EXCERPT »
● ● ●

5/20/50/200
More on those numbers in a few, but first a little background.
“Reversion…” or “Regression to the Mean” dates back to the 1880’s. The phrase itself is credited to one Sir Francis Galton. He was doing a study on height, more specifically the variance of children’s height compared to parents and other offspring.
It was ultimately proved to be invalid but I will stop there. Thank me later.
From a Finance Stance, said Sir Francis’ reversion can be applied to any metric you choose, from individual stocks, sectors or even much larger macro indicators:

In terms of overall price action, this is a much simpler view:

Markets are complicated enough, so I have learned over the years to keep it simple anytime I am offered that opportunity.
That said, I think it’s worth a look at where we are today compared to some moving averages and since I call the shots here, I will use my four preferred timeframes:
5 day EMA / 20 day EMA / 50 day SMA / 200 day SMA
I prefer exponential moving averages on shorter timeframes (less than one month) because they are more reactive to recent pricing. In other words they will more heavily weight recent prices.
My preferred “go long” indicator is a 5/20 EMA cross, when the 5 day EMA crosses above the 20 day EMA. It indicates strong short-term momentum that is overtaking a recent medium term trend.
Zooming out beyond one month, I will use the standard simple moving average. If anyone refers to a 50 day or 200 day moving average, you can be 99.9% certain they are referring to the simple version.
Given the recent face ripper rally that started in November, the macro uncertainty, the geopolitical uncertainty…I think it would be a useful exercise to “keep it simple” and see exactly where we stand?

● ● ●

EXTRACTED DATA »
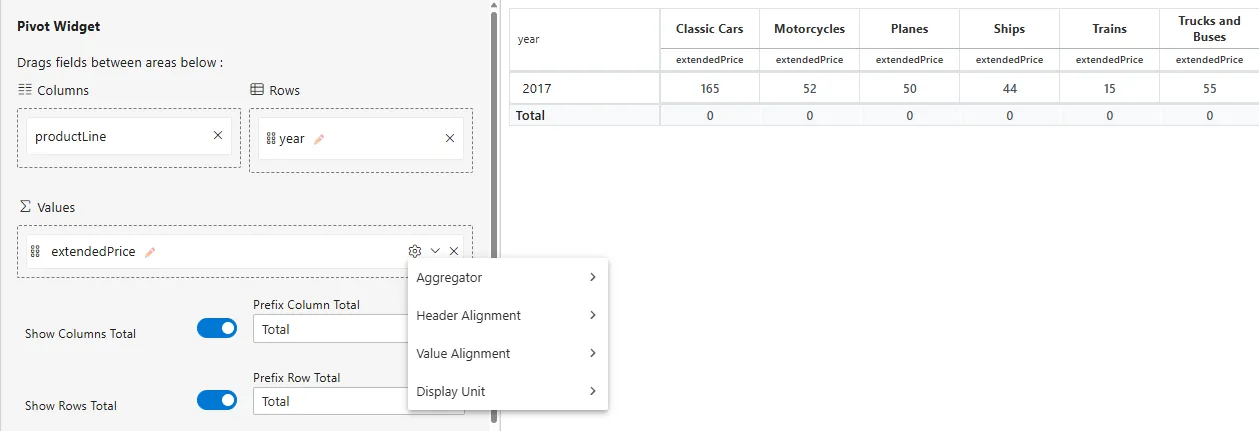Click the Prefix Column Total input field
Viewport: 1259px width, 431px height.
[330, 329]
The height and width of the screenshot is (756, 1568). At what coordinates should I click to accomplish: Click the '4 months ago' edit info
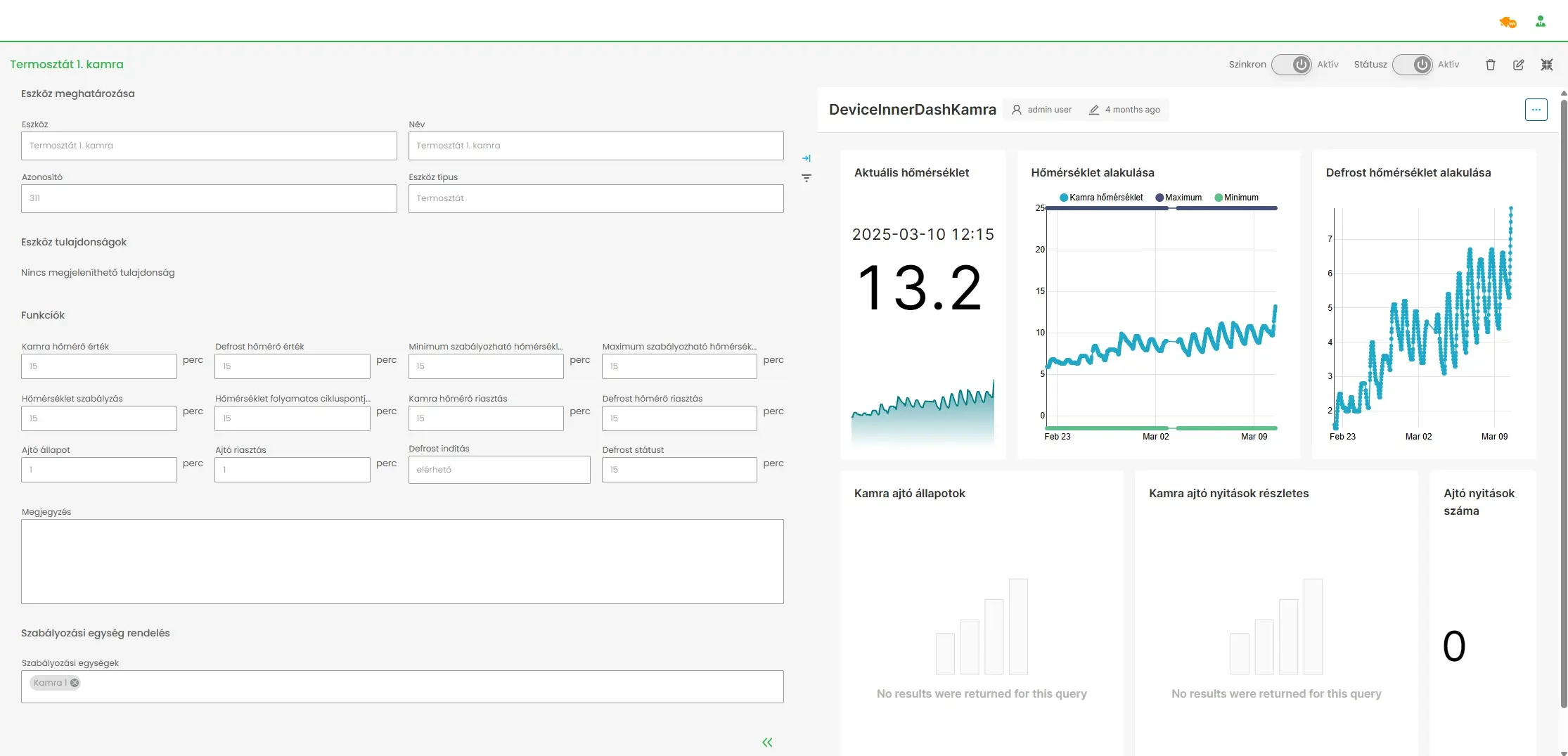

● ● ●

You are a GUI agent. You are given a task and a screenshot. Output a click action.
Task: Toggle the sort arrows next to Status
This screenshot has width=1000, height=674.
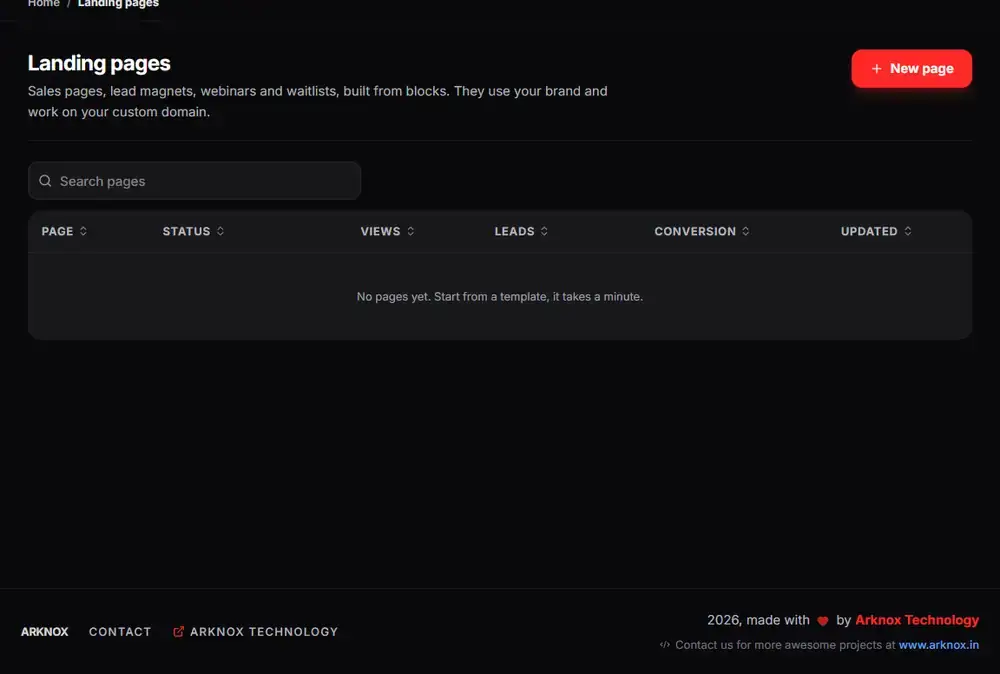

● ● ●

BRIEF 1 »
In the post on moving averages, duplicate the passage starting with "5/20/50/200" and going on through "offered that opportunity.".
BRIEF 2 »
List the four moving-average timeframes the post on moving averages gives as the author's preferred ones.
You won't need the records for any of this.

EXERCISE ANSWER 1 »
5/20/50/200
More on those numbers in a few, but first a little background.
“Reversion…” or “Regression to the Mean” dates back to the 1880’s. The phrase itself is credited to one Sir Francis Galton. He was doing a study on height, more specifically the variance of children’s height compared to parents and other offspring.
It was ultimately proved to be invalid but I will stop there. Thank me later.
From a Finance Stance, said Sir Francis’ reversion can be applied to any metric you choose, from individual stocks, sectors or even much larger macro indicators:

In terms of overall price action, this is a much simpler view:

Markets are complicated enough, so I have learned over the years to keep it simple anytime I am offered that opportunity.

EXERCISE ANSWER 2 »
5 day EMA
20 day EMA
50 day SMA
200 day SMA